En fait, le président mexicain n’a pas exclu la possibilité de se rendre à Lima pour remettre à M. Castillo la présidence de l’Alliance du Pacifique, une organisation régionale également composée du Chili et de la Colombie, et à laquelle aspirent à adhérer d’autres pays d’Amérique latine comme l’Équateur et le Costa Rica, et des pays d’Océanie comme l’Australie, la Nouvelle-Zélande et la Corée du Sud, entre autres.
M. López Obrador a indiqué que, bien que le sommet ait été suspendu, les présidents du Chili, de l’Équateur et de la Colombie, Gabriel Boric, Guillermo Lasso et Gustavo Petro, respectivement, se rendront à Mexico, où il tiendra des réunions bilatérales avec chacun d’entre eux, selon le journal mexicain «El Universal».
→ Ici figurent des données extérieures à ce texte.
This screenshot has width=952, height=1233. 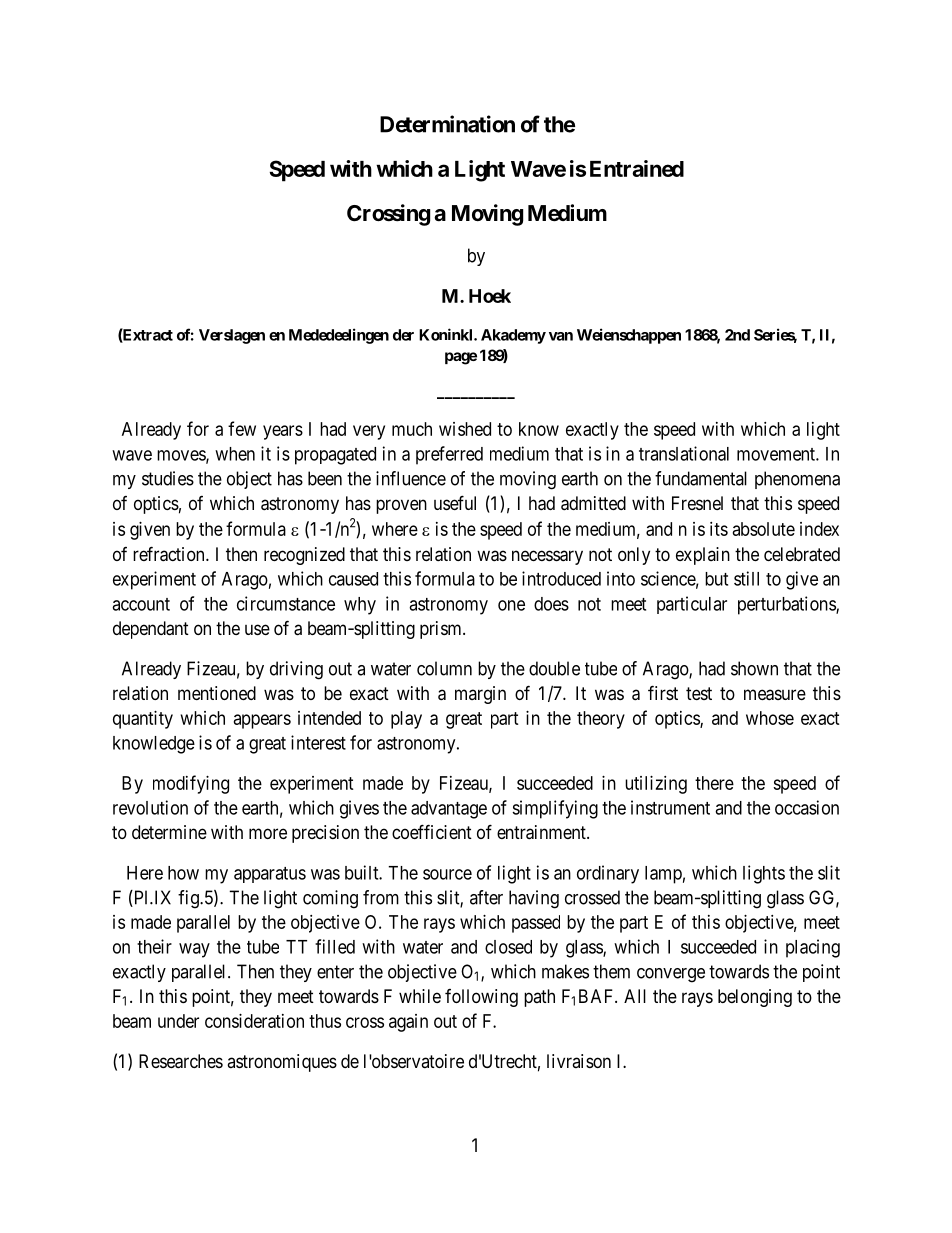 I want to click on Determination, so click(x=447, y=124).
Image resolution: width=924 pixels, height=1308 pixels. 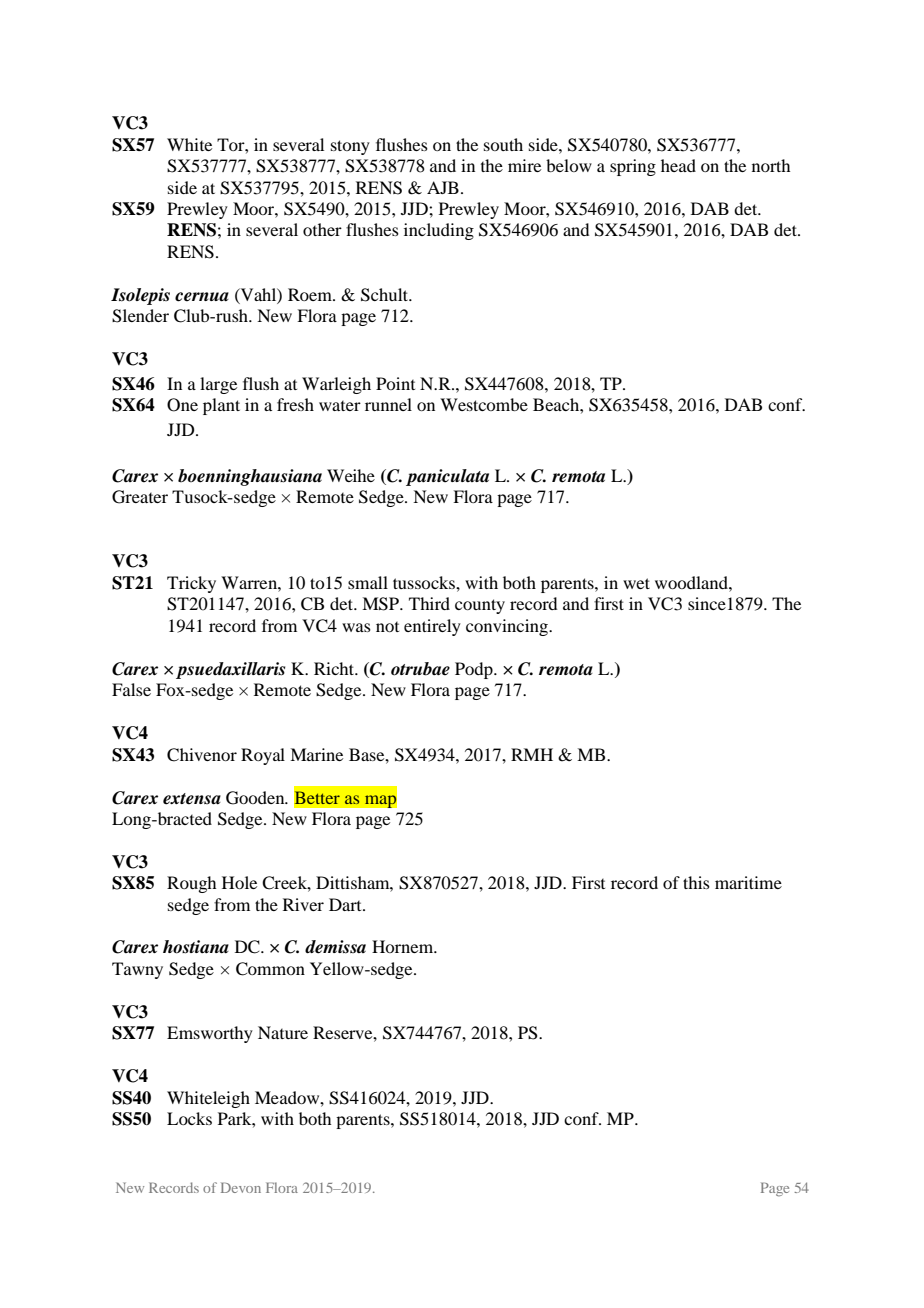 I want to click on False, so click(x=131, y=689).
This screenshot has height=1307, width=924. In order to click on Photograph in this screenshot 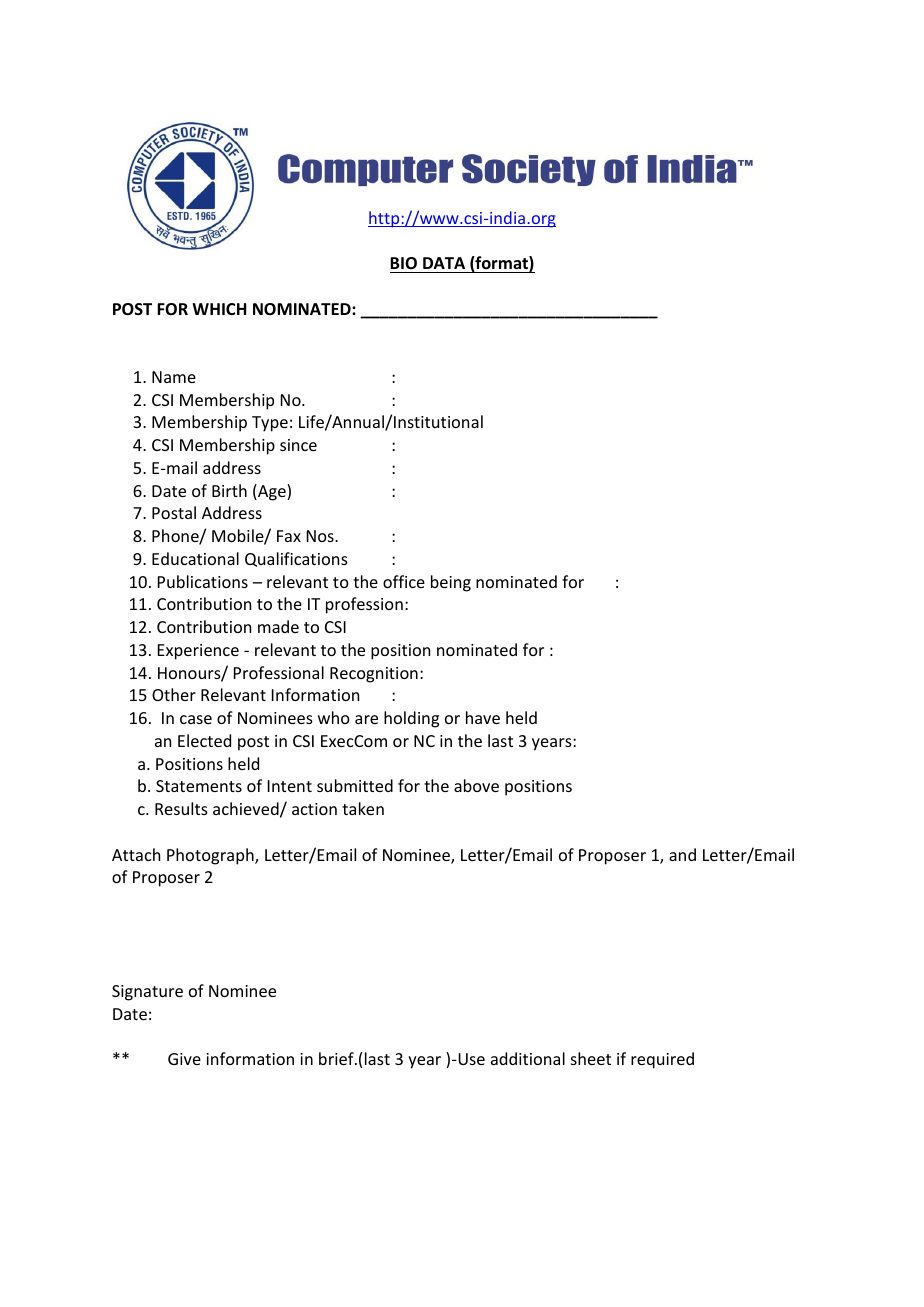, I will do `click(211, 856)`.
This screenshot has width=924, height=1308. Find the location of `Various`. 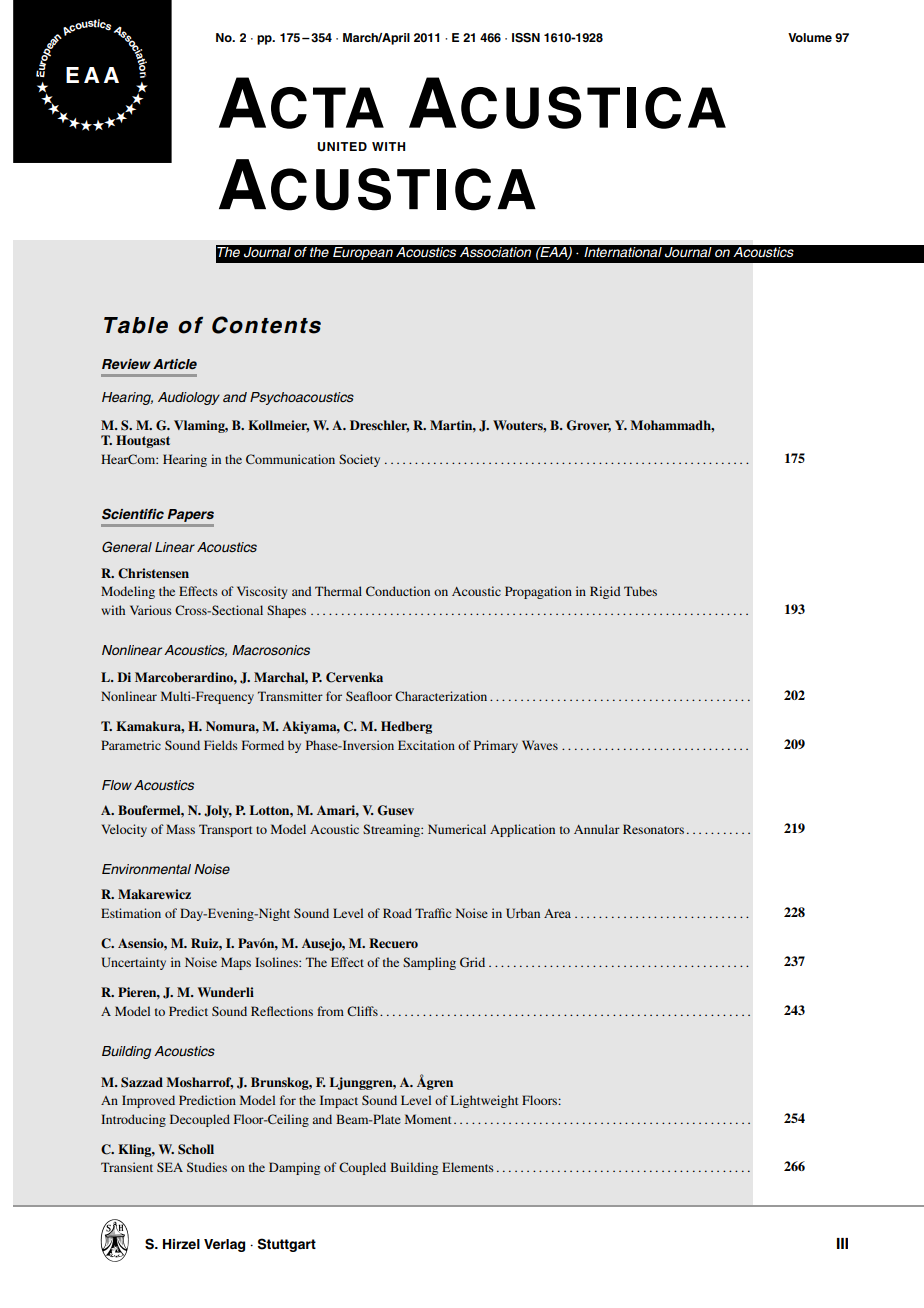

Various is located at coordinates (151, 610).
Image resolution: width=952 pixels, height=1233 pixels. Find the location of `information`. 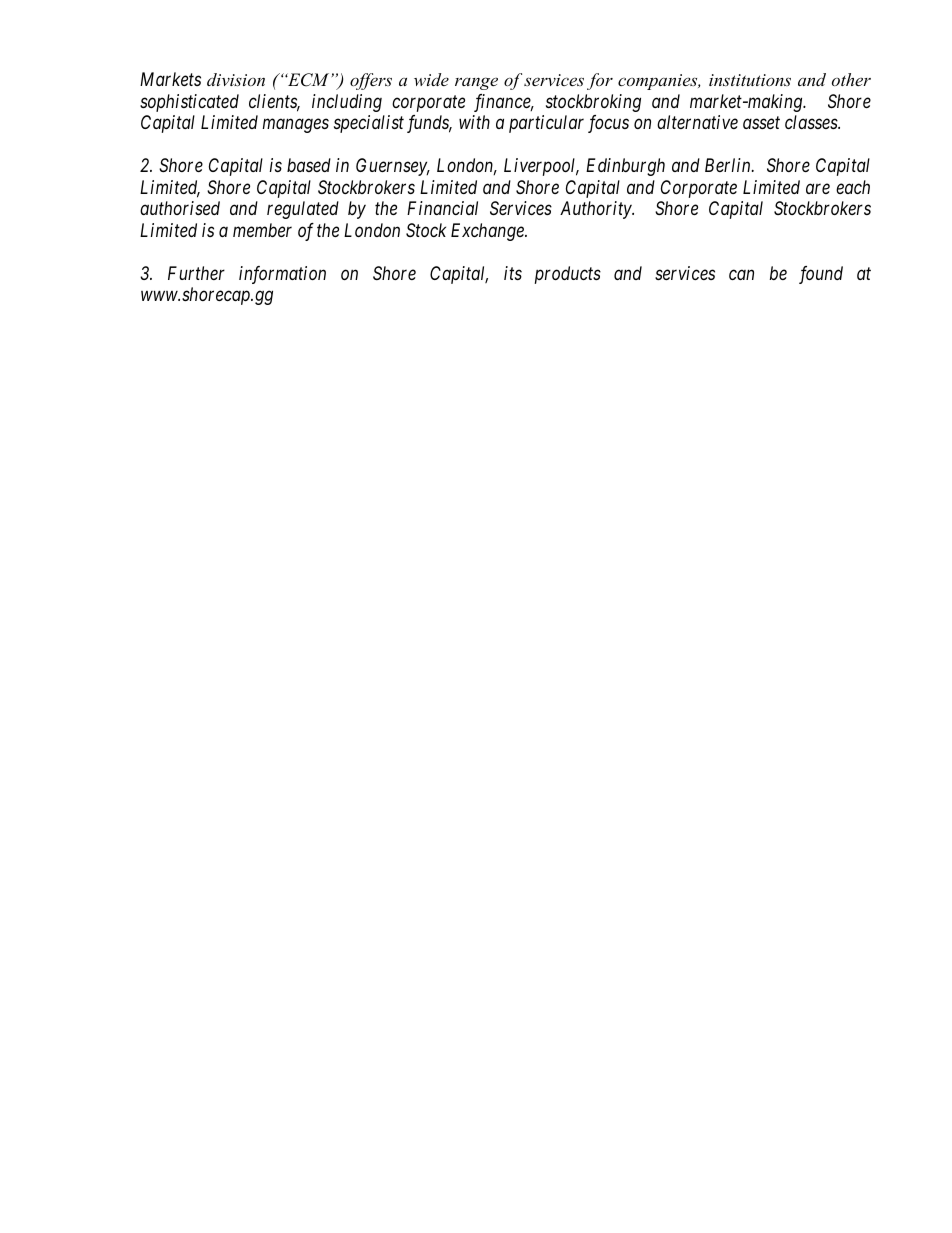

L’annulation du sommet a également amené le président élu du Brésil, Luiz Inácio Lula da Silva, et son homologue argentin, Alberto Fernández, à suspendre leur visite au Mexique, même s’il est vrai que Lopez Obrador a assuré que «plus tard», tous deux se rendront dans le pays car ils sont «de bons amis».
Vendredi dernier, le Congrès péruvien a refusé la demande du président Castillo de quitter le pays afin de se rendre au Mexique pour le sommet de l’Alliance Pacifique, bien qu’il ait été autorisé à se rendre au Chili.